In order to create a more robust privacy framework in India, I think we must address these red lines that are mentioned and in order to drive effective implementation, stakeholders need to develop more trust and confidence.

What is going to be the future of AI in the next five years?

There was a show in the 90s called Small Wonder where the robot named Vicky was the handiest support to the family who owned it. Will be able to replicate it in the next five years? I don’t think so. Are we getting there? Yes, I do think we are. At the same time, however, we must be wary of the ethical and legal concerns that are there and refine the technology in such a way that we control AI’s functionality.

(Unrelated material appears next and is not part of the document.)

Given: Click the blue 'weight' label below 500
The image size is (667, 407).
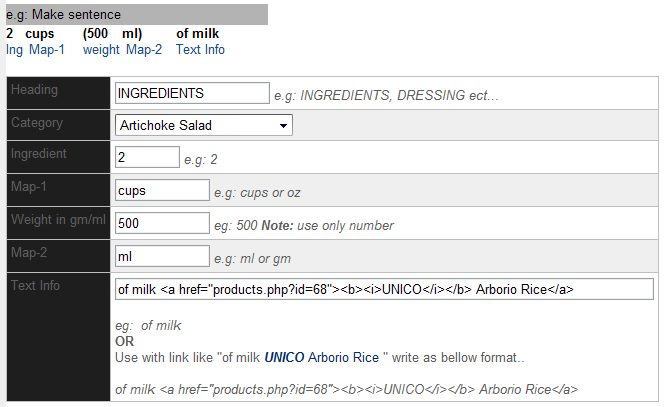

I think AI will get much more integrated than what we see today, in our daily lives, our communications, businesses and just basic tasks. We may see AI doing more advanced research, generating much better insights so that businesses can innovate better, creating safer infrastructure, helping govt. In law enforcement, plugging gaps in policy implementation, helping greater interaction between the recipients and provides of a product/service. The impact AI will have will be even more fundamental with what we are witnessing today, and I predict that in the coming years it will become a part of our lives just like mobile phones have become.